METAL DISCOVERY: Good to see you.
EMILIE: Good to see you again.
(Emilie Autumn on the 'F.L.A.G.' video vs. the forthcoming musical)
"It is very reminiscent of what a musical would look like but the musical is much darker and isn’t really so much about girls going on stage and doing this thing..."
Emilie Autumn backstage at Rock City, Nottingham, UK, 24th August 2013
Photograph copyright © 2013 Mark Holmes - www.metal-discovery.com
Interview & Photography by Mark Holmes
EMILIE: Can we try to make some mood lighting in here?
[Emilie turns off the main light, plunging the room into darkness]
MD: It doesn’t get more moody than pitch black!
[She turns the light back on]
EMILIE: Okay… this seems shocking! It’s good to see you again.
MD: Yeah, you too.
EMILIE: Let’s hold hands; let’s hold everything! Let’s fantasise that this room is…
MD: …as it was a year ago when it was much more accessorised!
EMILIE: Exactly, right, because it was my room at the time but now I’m in that room. And, now, all that this room reminds me of is coming back after the soundcheck with half of my face bleeding.
MD: Oh yeah, last time you had a bit of an accident.
EMILIE: I know, yeah. Let’s see what happens this time!
MD: Have you had soundcheck yet?
EMILIE: No… so it’s destined, like last time, that we do this before!
MD: Since the last time we talked, the album’s been released which is a bit of an epic musical journey…
EMILIE: Thank you.
MD: …in terms of the gamut of emotions it rides. So was it a very cathartic experience capturing all those emotions in your art?
EMILIE: It wasn’t as cathartic because it was taken directly from the book so I kind of had that out the first time with the book. So it was more a challenge to see how any musical would be created; how to make this story into a reality and a different form and, at the same time, not make it completely laughable. I obviously love musicals and I love anything in the Broadway format and all that stuff - obviously, that’s always been a big part of my life and inspiration - however, I don’t love all musicals. I love musicals in theory but I think I like less of them than I dislike. It’s maybe because there’s always that sense of embarrassment you get when people first come on stage and start singing. And, honestly, even the good ones, when the first person comes out, there’s that thing before you let yourself go into that world and that reality where you’re seeing someone onstage and they’re singing in front of you, there’s always that shocking sense of, “oh my god, this is happening, oh my god…” Then you get into it.
MD: Yeah, no matter how innovative or subversive a musical is, there’s always that cheesy element attached to it.
EMILIE: Yes.
MD: Even if the music itself isn’t cheesy.

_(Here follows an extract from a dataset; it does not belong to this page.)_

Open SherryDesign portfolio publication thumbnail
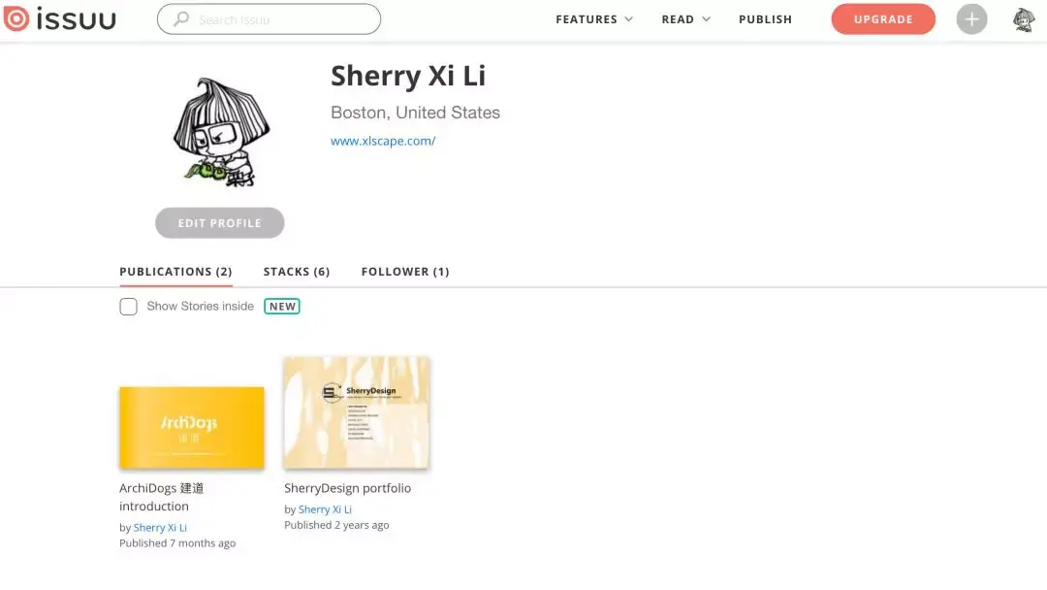 click(x=357, y=412)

EMILIE: Yeah, I think it’s always there to some degree and I think that’s where people get a whiff of that cheese and, all of a sudden, they’re like, “I hate musicals or everything like this!” So that was the biggest challenge. And this isn’t even the complete musical; this is about a third of the actual musical that is being developed.

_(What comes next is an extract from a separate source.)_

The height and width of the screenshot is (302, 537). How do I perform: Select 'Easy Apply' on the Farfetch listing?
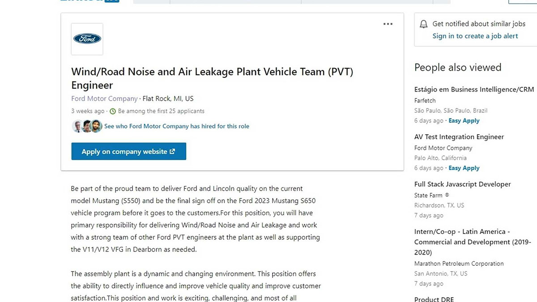464,120
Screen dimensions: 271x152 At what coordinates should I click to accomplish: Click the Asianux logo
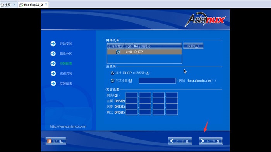click(x=205, y=19)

MD: In terms of the other two thirds – will that be narrative stuff or more music?
EMILIE: That will be mostly more music because, if you go by the book, this is about a third of the story in there. So there’s so much that we don’t even touch on because, in an hour, that would just be ridiculous.

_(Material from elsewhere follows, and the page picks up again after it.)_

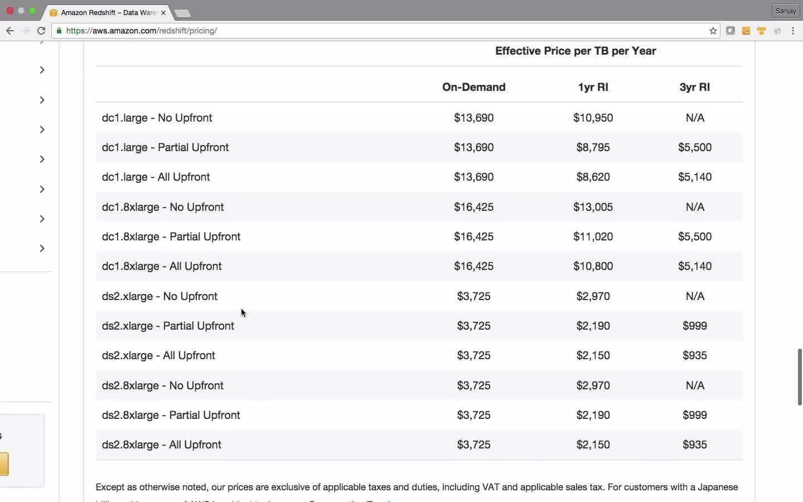The width and height of the screenshot is (803, 502).
Task: Click the faded grey extension beside Chrome menu
Action: (x=777, y=31)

MD: I was going to say as well, you’ve always had a talent for marrying music with lyrics so one always reflects the other in your songs, and that seems to be more emphatic on the new album. So was it more important for you to try and achieve that this time around considering it is, effectively, the soundtrack for the musical?
EMILIE: It’s just a thing where, even more now, you just write it at the same time and, really, when I was trying to decide the approach to it, it was really just think exactly how the moments should come together at once. And if there is a part that should only be music, don’t even try and put words on top of it… that’s why there’s two or three tracks on the album with no lyrics at all because they’re just musical interludes that take you from that song to that song. Most of the record doesn’t stop and that, I think, was the thing to put the words only where they’re really, really appropriate because every musical has interludes and all of these sections that tie things together that isn’t somebody talking all the time. And then I thought, perhaps that is one of the secrets of storytelling; it’s like, you just shut up and let part of it speak for itself, and that was the thing that I had an initial - for half a second - fear of, like, can I get away with just not singing on this one? And then I thought, well, that’s it, that’s the crossover from a rock album or something into a completely different genre; is breaking that primary rule of “don’t sing on your singing album” and now you can say it’s something else.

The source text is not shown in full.